Remember the good old days of running barefoot, the tickle of grass and the feeling of warm cement under your little feet? You might have been on to something when you left your shoes in the house! But, if you’ve been thinking about ditching your sneakers and trying the barefoot or minimalist shoe running trend, there are a few things you need to know first.
According to Irene S. Davis, PhD, physical therapist, Director of the Spaulding National Running Center and faculty member of Harvard Medical School’s Department of Physical Medicine and Rehabilitation, “Barefoot running or running in minimal shoes encourages a more natural foot strike pattern that does not involve landing on the heel.”
Davis herself is a barefoot runner. Why? “It feels great, helps to strengthen my feet, encourages a softer landing and provides all the sensory input I am designed to have,” she tells HealthySELF.
Davis says that barefoot or minimalist shoe running can be healthier for you than wearing running shoes. “Overall health benefits include strengthening of the foot and softer landings with less impacts,” Davis explains. “Reduced impacts can lessen your risk for injury.”
According to a study by Daniel E. Lieberman, professor of human evolutionary biology at Harvard University, published in the journal Nature, barefoot runners are more likely to land toward the front or middle of their feet, while traditional running shoes tend to promote a heel foot strike, generating a greater collision force, or impact.
However, that doesn’t mean you should just toss your running shoes in the garbage and take to the streets with your freshly pedicured toes! If going totally barefoot is a little much for you (we’re not about to try it in the middle of New York City!), minimalist shoes may be the perfect compromise. As SELF reported last year, not only will you be more agile when running in minimalist shoes, you’ll burn more calories. Without the support of traditional running shoes, tiny muscles in your feet will be called into action.
Whether you’re going barefoot or almost barefoot, here’s what you need to know before you give the trend a try:
1. Know it’s safe for you.
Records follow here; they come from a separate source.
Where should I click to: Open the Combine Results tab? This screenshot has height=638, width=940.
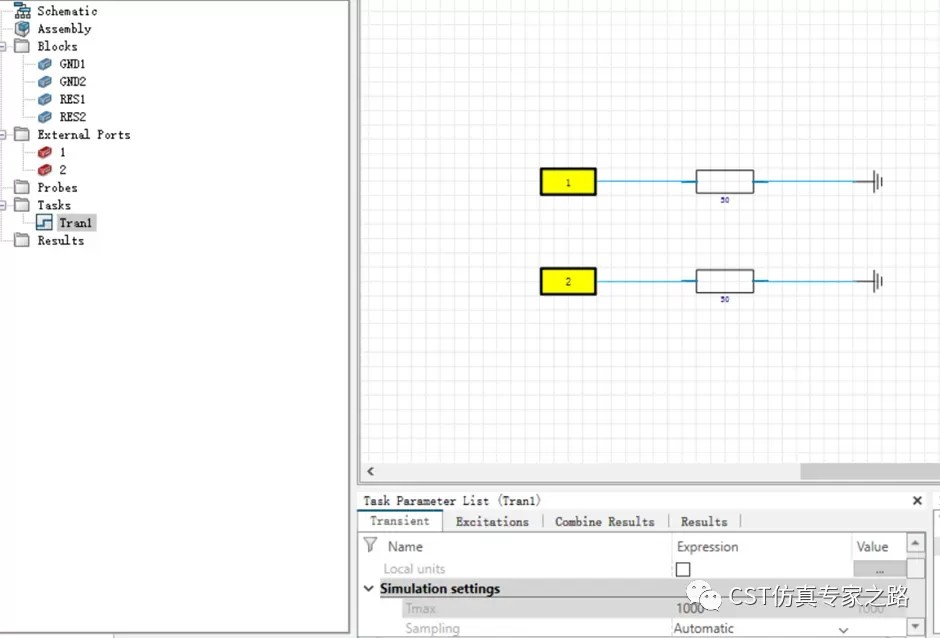pyautogui.click(x=604, y=521)
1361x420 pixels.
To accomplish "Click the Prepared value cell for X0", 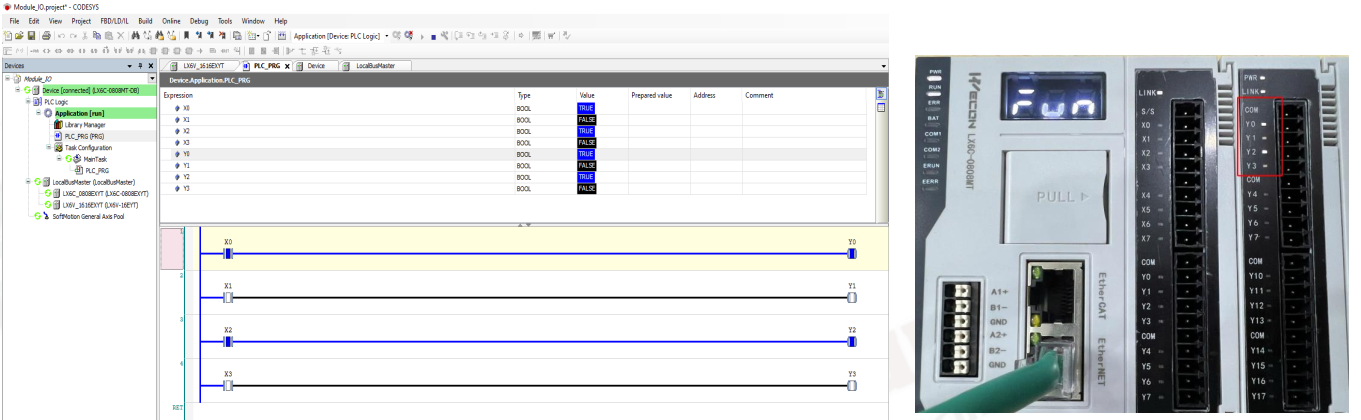I will [x=658, y=107].

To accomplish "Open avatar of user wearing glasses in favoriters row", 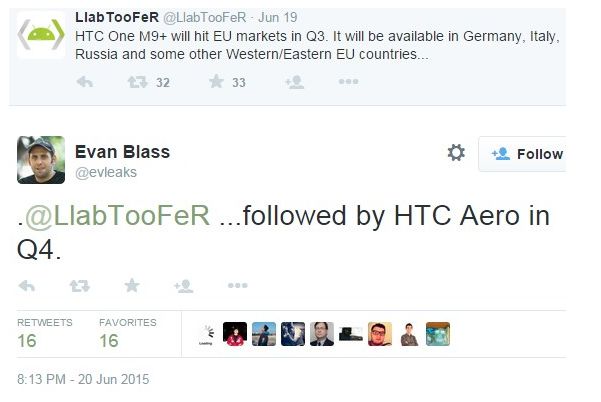I will [x=380, y=334].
If you have any sensory loss in your feet, Davis says you should not attempt barefoot running — it’s too dangerous. In fact, if you have any foot-related injuries, it’s best to consult a medical professional before you try the trend.
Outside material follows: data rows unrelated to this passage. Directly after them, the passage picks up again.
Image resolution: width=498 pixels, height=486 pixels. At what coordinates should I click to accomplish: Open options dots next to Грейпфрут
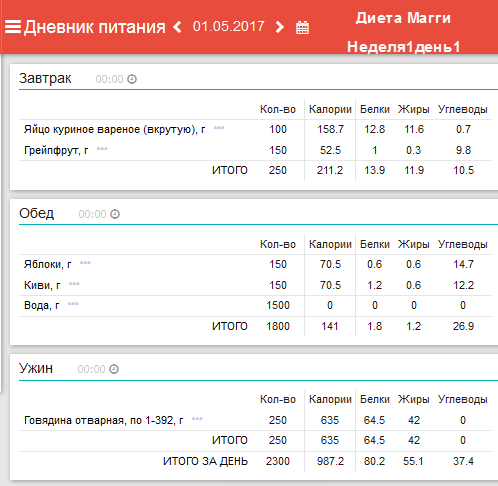102,149
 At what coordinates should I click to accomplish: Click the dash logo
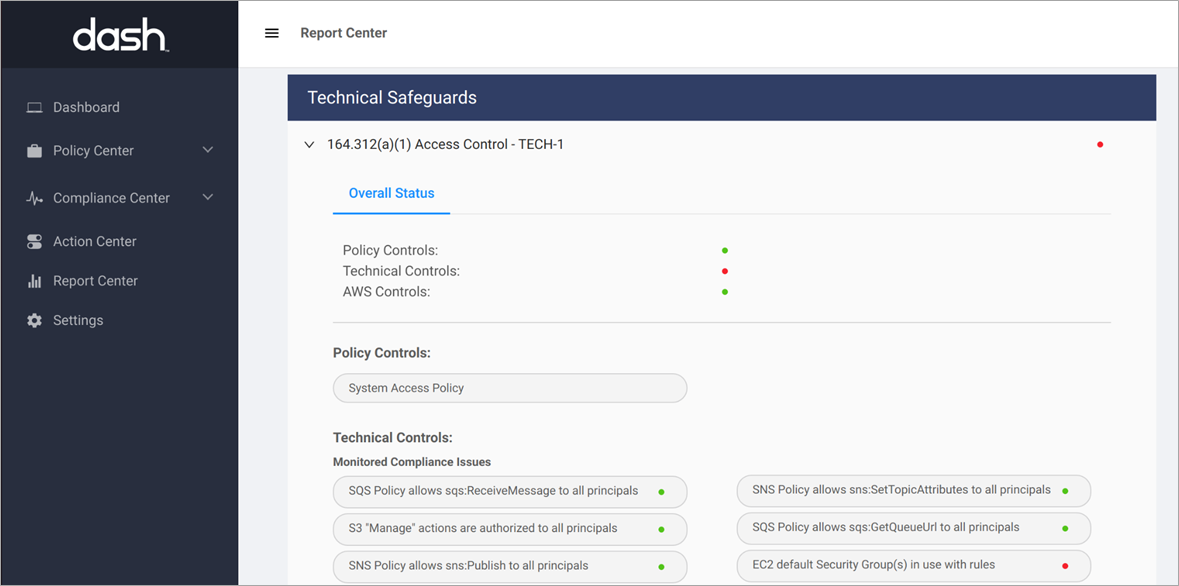pyautogui.click(x=120, y=35)
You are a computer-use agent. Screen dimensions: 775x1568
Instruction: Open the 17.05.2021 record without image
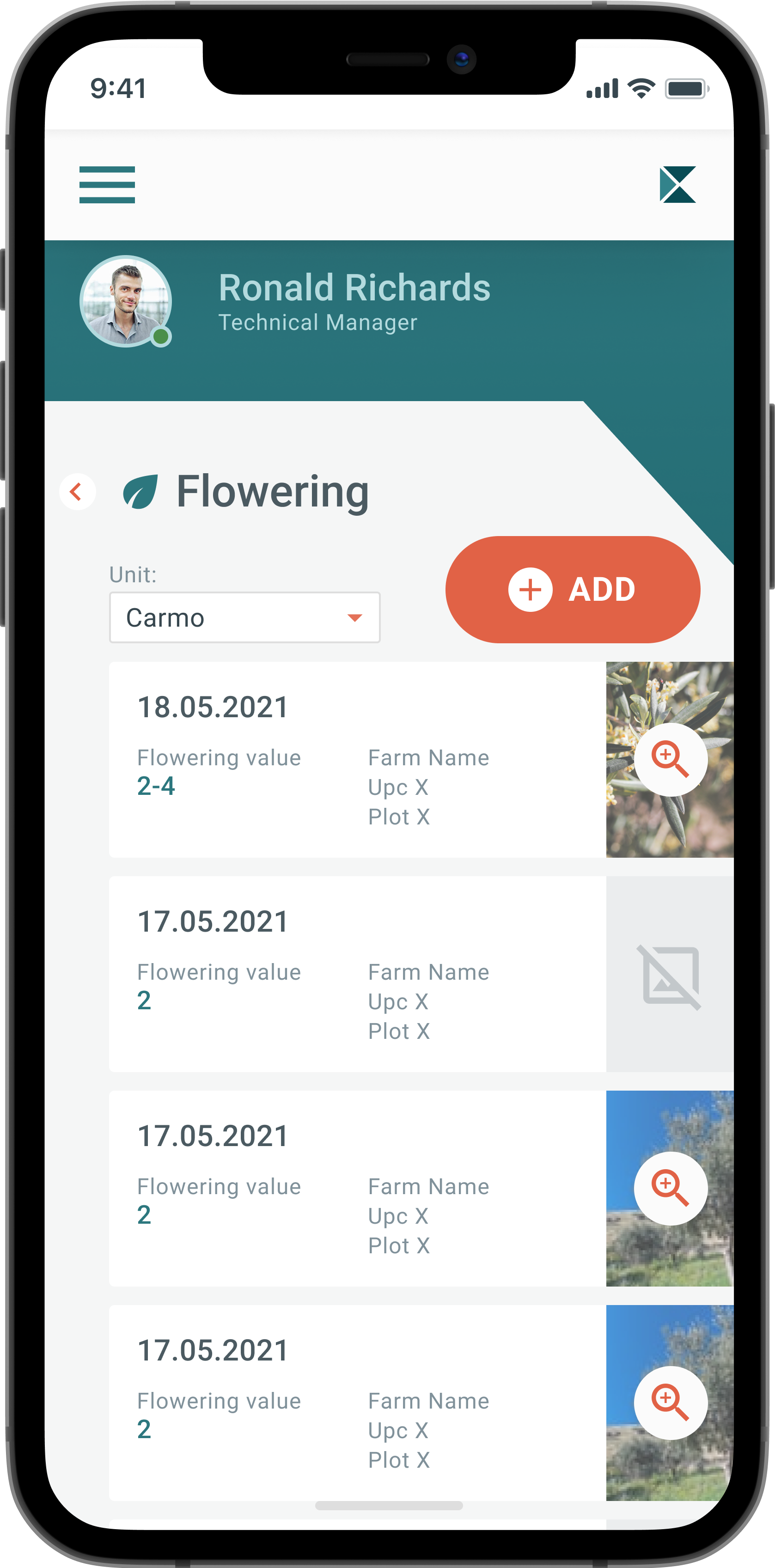click(x=357, y=973)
2. Take it slow. “You must progress slowly to allow your musculoskeletal system to adapt to the new running pattern,” says Davis. SELF has a great 4-week strengthening plan so you can make a smooth transition to minimalist footwear.
3. Want to go barefoot? Start with walking before you run. “It is best to learn the right way to run without the interference of shoes,” says Davis, adding that walking barefoot is “the best way to try it out.” Then, she says, “Once you’re up to walking briskly for 30 minutes, slowly begin to replace the walking with running.” Then…
4. Consider minimalist shoes, either some or all of the time, depending on your comfort level. No matter what, says Davis, “You should protect your feet when necessary, such as in the cold, heat, dark or on surfaces that may have hidden sharp objects.”
5. Seek out smooth, hard surfaces. It might seem counterintuitive, but according to Davis, a smooth, hard surface is best for learning to run with bare feet or while wearing minimalist shoes.